The cause of death was melanoma and meningitis.
McCourt died Sunday in a hospice surrounded by close family and friends.
Malachy McCourt, for years the other half of a two-man act that he and his brother brought to the stage, said that even at the end, Frank had held fast to his humor and sense of whimsy.
Arrangements for a funeral and memorial were being finalized at presstime.
It is anticipated that the author of the bestselling “Angela’s Ashes” will be cremated, in accordance with his own wishes, and his ashes scattered on the River Shannon where it flows past the City of Limerick, whose lanes and alleyways McCourt made famous in his account of impoverished boyhood during the 1930s and 40s.
It is also understood that there will be a memorial in New York City in September.
“Angela’s Ashes” won the Brooklyn-born McCourt a Pulitzer Prize for biography in 1997 and it was later made into a movie directed by Alan Parker. Emily Watson played the young McCourt’s mother long-suffering mother, Angela.
McCourt was the eldest of seven children, only four of whom made it to adult life. He is immediately survived by his wife Ellen, daughter Maggie from his first marriage, three grandchildren and brothers Malachy, Alfie and Michael.
McCourt, who for years worked as a teacher in the New York City public school system, was an iconoclast who, ironically, became a literary icon somewhat late in life after he wrote “Angela’s Ashes.” The memoir was a riveting tale that sold over 10 million copies in North America alone and has been published in over 20 languages.
The success of the book often prompted McCourt to state that he had disproved F. Scott Fitzgerald’s adage that there were “no second acts in American lives.”
McCourt, indeed, seemed to enjoy a string of succeeding acts. He was born in New York in 1930, but the family returned to Limerick where McCourt lived in poverty until his teens.
As a young man, McCourt returned to the city of his birth, where he held a number of jobs including that of a stevedore. He also served in the U.S. Army in Germany. This part of his life was recounted in his second book “‘Tis,” which was also a bestseller.
McCourt later became an English teacher, and described his experiences in his third bestselling book, “Teacher Man.” His final published work was a children’s tale, “Angela and the Baby Jesus.”
In recent times, McCourt, who lived with his wife in both New York City and Roxbury, Connecticut, was still planning new works and often said that he wanted to write a novel that would be based around teaching.

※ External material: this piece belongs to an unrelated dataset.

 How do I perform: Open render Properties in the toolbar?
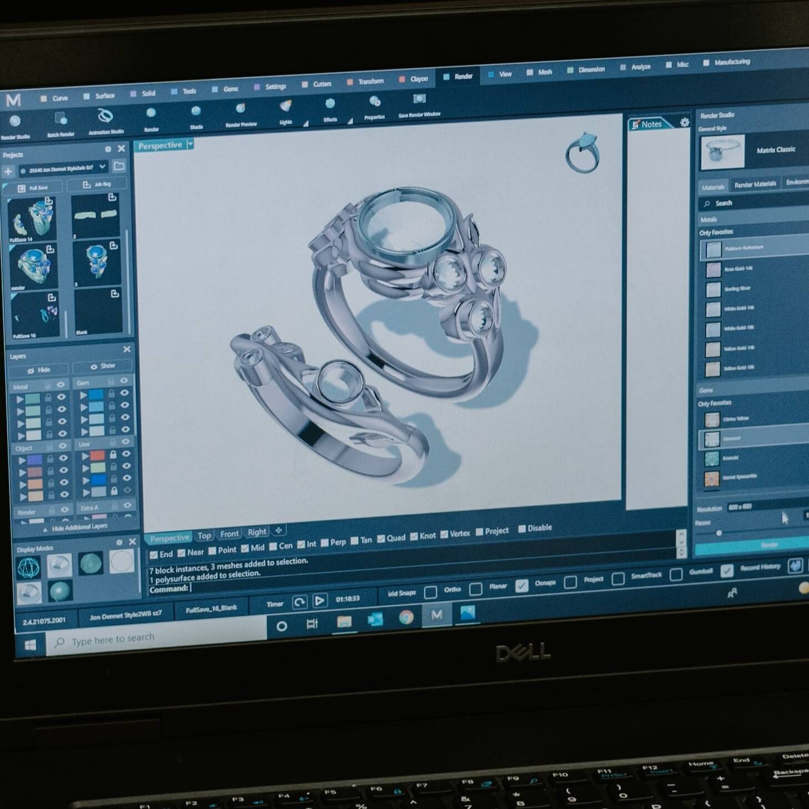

Despite his fame, McCourt was generous with his time and appeared at many events and functions in New York and well beyond. At one point he traveled to Haiti to see for himself the work being carried out by the Irish aid agency, Concern Worldwide.
McCourt was known to be particularly well disposed towards other writers and artists and many first time authors benefited over the years from cover endorsements penned by him.
When it first became an international literary sensation, “Angela’s Ashes” angered many people, in part because it was heavily critical of the Catholic Church during his childhood years and portrayed the Limerick of the day in unflattering terms.
In time, McCourt’s humor and ability to make people laugh even at his frequent use of the word “miserable” to describe his early years, overcame much of this criticism.
This week, Limerick opened a book of condolences after the news of McCourt’s passing and the city’s political leaders are expected to be out in force for the eventual scattering of Angela’s son’s ashes on the Shannon waters.